Days later, the scene is repeated at a Town ‘N Country home recently vacated due to foreclosure. Mark Pace of Tampa Suncoast Realty has been contracted by the lender to turn it around.
As an REO specialist, the bulk of Pace’s work traditionally took place in low-income neighborhoods. But no more, he says. “High-end. Low-end. It’s a little bit of everything,” Pace says. “No neighborhoods are exempt from this.”
Hillsborough County sheriff’s Deputy G. Hammond knocks and gently pushes open the front door. “Sheriff’s office!” he shouts.
It is clear the home has been abandoned.
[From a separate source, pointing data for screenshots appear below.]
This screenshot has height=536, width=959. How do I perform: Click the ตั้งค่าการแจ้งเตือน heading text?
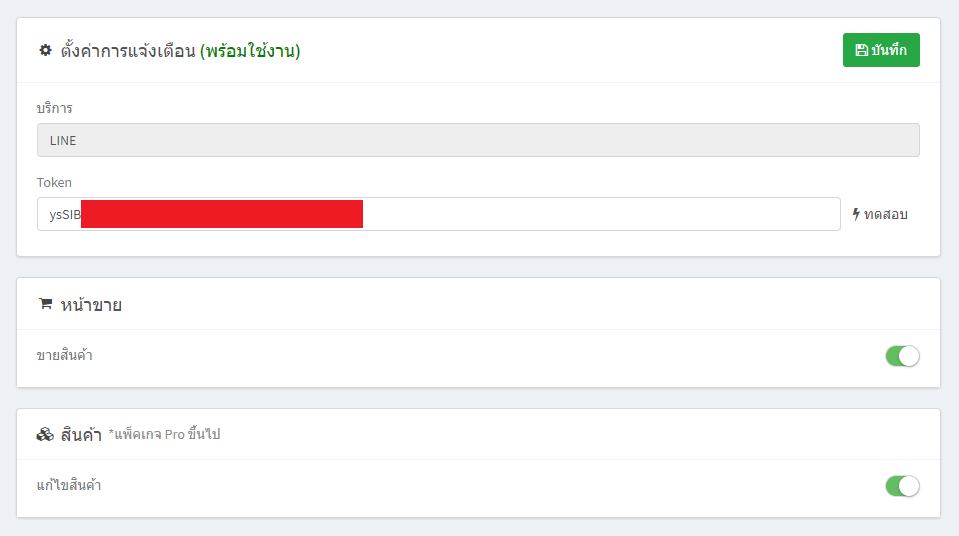click(x=126, y=51)
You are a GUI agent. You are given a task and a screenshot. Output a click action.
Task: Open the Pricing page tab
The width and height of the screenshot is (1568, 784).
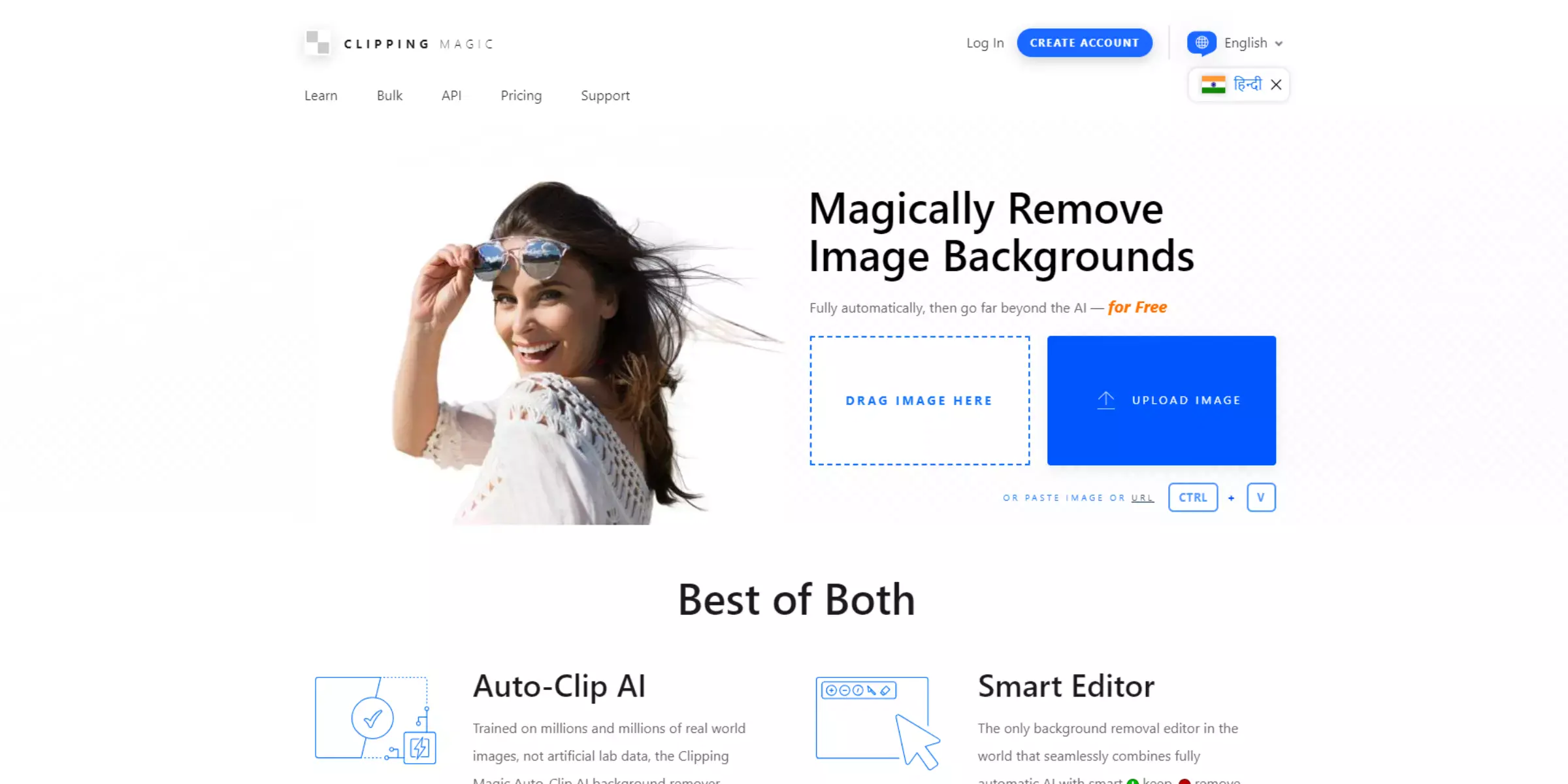[521, 95]

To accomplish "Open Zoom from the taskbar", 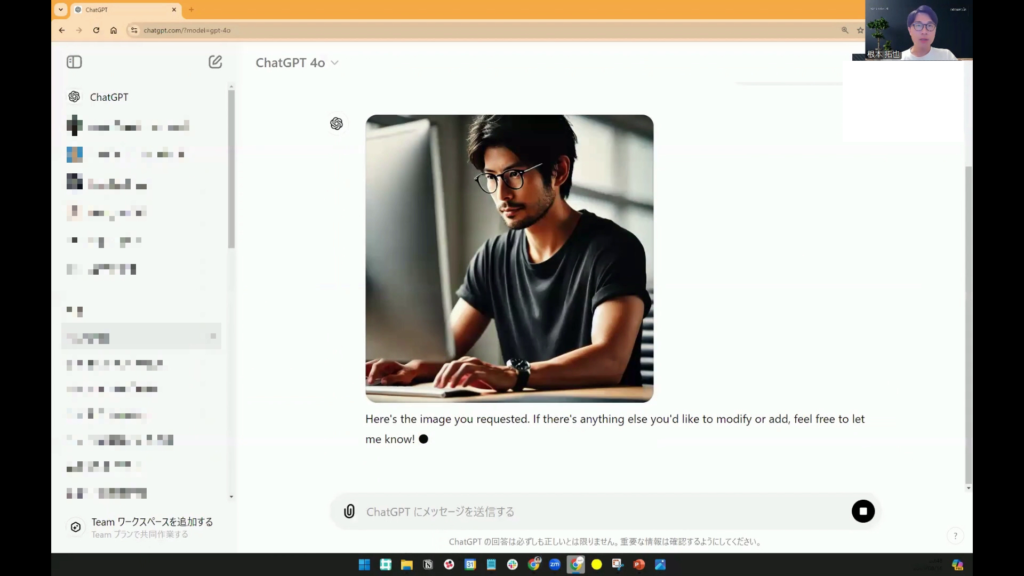I will 555,564.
The deputy returns to the front walkway after a brief tour to ensure no one is on the premises.
“Who wants to sign?” he asks.
Pace puts his signature on a sheet headed “Notice: Writ of Possession Executed,” and Hammond tapes it to the door next to an older posting, “Final Notice of Eviction/Execution.”
Pace and an assistant start hauling abandoned property to the curb.
And in an area with 15 months’ worth of homes on the market, another one is up for sale.